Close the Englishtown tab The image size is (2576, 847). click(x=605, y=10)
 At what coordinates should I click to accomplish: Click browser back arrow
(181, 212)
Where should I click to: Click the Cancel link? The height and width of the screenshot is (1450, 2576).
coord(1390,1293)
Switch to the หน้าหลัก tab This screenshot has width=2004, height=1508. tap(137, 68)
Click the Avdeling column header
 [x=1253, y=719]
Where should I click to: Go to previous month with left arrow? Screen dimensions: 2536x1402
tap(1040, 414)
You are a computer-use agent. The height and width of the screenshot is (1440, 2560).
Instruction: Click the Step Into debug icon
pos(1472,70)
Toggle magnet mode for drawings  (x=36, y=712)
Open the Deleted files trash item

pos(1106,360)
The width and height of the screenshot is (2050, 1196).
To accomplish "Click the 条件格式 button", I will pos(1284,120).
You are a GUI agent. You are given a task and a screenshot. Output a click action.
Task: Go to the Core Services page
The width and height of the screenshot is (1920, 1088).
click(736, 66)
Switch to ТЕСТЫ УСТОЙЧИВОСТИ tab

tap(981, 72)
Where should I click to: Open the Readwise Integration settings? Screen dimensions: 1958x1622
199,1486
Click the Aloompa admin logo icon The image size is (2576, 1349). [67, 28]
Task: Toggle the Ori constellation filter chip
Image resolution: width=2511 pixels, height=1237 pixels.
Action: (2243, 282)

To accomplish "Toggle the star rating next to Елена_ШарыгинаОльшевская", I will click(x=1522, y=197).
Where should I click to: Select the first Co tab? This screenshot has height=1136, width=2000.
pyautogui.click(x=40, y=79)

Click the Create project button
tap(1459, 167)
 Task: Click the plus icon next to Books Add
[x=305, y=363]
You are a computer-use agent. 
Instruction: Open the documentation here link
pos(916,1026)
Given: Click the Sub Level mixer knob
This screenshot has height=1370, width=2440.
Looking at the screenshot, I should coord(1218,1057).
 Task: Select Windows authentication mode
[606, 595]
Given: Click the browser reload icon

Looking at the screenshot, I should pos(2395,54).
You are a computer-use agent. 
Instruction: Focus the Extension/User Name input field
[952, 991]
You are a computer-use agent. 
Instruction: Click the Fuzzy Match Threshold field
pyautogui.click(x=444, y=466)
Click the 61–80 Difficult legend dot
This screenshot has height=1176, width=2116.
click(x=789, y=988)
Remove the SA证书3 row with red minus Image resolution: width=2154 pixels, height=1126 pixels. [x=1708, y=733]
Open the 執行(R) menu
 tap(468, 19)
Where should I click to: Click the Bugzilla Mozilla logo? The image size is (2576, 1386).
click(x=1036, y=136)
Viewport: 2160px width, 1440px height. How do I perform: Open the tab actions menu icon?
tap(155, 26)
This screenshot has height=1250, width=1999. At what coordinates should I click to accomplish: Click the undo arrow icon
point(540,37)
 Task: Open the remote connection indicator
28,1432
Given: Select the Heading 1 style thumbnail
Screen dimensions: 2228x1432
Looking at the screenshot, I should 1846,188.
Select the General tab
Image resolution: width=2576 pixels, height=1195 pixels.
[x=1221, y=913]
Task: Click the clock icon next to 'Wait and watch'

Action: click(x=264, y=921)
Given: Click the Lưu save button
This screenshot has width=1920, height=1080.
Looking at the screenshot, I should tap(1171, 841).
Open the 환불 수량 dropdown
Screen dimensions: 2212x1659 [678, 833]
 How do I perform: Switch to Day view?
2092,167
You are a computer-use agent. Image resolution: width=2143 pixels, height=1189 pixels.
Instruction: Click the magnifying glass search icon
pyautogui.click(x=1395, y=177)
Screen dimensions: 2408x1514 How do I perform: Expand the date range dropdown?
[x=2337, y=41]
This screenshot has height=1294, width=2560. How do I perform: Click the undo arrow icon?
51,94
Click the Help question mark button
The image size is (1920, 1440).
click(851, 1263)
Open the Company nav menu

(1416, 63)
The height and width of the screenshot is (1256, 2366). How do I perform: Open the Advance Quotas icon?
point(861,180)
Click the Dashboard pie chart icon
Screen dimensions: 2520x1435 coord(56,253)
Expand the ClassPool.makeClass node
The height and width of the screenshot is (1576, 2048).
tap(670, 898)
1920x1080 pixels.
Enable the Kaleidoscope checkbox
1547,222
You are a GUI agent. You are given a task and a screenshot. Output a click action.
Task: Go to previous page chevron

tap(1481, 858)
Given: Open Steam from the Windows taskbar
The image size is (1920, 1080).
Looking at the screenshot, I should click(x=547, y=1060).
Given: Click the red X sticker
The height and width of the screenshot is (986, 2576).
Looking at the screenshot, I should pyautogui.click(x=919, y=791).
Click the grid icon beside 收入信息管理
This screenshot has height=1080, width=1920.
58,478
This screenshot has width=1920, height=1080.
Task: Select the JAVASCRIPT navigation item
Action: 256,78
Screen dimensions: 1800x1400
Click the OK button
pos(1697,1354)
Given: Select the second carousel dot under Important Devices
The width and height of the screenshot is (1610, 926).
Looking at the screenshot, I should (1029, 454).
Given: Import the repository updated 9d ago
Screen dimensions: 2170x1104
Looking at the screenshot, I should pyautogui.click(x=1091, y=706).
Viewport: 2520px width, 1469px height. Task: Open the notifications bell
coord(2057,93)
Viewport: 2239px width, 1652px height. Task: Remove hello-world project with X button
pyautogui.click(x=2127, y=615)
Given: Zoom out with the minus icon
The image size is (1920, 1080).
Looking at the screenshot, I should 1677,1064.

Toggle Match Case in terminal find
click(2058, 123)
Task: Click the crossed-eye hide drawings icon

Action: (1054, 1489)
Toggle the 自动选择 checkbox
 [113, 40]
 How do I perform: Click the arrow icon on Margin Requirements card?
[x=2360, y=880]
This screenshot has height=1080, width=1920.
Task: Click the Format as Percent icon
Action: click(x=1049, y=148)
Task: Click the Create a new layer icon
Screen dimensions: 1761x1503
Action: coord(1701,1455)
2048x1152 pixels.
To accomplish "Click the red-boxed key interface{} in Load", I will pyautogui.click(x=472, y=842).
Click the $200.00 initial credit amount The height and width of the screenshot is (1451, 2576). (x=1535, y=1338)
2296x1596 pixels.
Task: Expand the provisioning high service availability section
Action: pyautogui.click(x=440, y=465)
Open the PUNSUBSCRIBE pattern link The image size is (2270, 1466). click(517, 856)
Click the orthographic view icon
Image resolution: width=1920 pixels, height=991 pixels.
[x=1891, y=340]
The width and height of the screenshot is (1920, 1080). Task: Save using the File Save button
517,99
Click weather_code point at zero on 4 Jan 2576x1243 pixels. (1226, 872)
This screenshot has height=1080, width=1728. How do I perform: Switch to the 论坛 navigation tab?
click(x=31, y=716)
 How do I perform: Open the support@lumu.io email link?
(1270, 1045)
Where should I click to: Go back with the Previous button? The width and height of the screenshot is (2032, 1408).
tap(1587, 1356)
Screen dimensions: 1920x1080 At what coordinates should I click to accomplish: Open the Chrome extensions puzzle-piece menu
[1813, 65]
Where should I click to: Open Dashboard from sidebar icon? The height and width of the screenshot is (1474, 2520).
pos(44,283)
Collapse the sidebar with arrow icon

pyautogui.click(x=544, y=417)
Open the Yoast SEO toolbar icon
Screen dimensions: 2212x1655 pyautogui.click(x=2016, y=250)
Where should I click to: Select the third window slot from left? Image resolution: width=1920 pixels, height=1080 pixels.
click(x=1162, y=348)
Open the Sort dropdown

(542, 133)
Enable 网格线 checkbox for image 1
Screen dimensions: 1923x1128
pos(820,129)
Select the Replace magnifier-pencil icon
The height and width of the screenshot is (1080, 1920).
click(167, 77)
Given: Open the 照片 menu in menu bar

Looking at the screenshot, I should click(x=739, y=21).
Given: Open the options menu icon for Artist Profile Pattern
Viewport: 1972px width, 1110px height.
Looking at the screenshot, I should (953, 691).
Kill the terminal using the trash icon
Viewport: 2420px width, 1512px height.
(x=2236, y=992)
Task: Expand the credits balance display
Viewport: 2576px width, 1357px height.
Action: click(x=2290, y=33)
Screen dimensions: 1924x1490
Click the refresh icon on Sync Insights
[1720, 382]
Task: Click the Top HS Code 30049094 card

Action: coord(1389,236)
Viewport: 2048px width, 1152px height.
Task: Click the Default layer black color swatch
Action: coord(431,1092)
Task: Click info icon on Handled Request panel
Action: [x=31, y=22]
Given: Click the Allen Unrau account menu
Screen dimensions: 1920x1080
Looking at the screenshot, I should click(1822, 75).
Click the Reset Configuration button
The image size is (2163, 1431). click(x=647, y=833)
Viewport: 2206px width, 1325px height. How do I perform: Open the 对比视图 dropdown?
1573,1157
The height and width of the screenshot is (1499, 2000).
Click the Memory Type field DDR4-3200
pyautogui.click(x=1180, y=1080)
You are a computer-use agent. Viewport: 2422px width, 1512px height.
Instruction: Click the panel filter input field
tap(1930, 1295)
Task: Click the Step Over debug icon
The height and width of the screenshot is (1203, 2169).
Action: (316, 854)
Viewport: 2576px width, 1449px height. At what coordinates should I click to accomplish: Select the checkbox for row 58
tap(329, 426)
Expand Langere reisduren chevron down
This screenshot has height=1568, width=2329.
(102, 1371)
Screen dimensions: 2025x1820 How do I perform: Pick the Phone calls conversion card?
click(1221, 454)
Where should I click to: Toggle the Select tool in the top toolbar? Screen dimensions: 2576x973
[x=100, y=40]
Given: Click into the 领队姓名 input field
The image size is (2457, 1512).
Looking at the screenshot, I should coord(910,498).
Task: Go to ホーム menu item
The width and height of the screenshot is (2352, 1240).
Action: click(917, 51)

---

**Work instruction**
Write out every line from the data above that includes "minus".

**Task output**
Remove the SA证书3 row with red minus Image resolution: width=2154 pixels, height=1126 pixels. [x=1708, y=733]
Given: Zoom out with the minus icon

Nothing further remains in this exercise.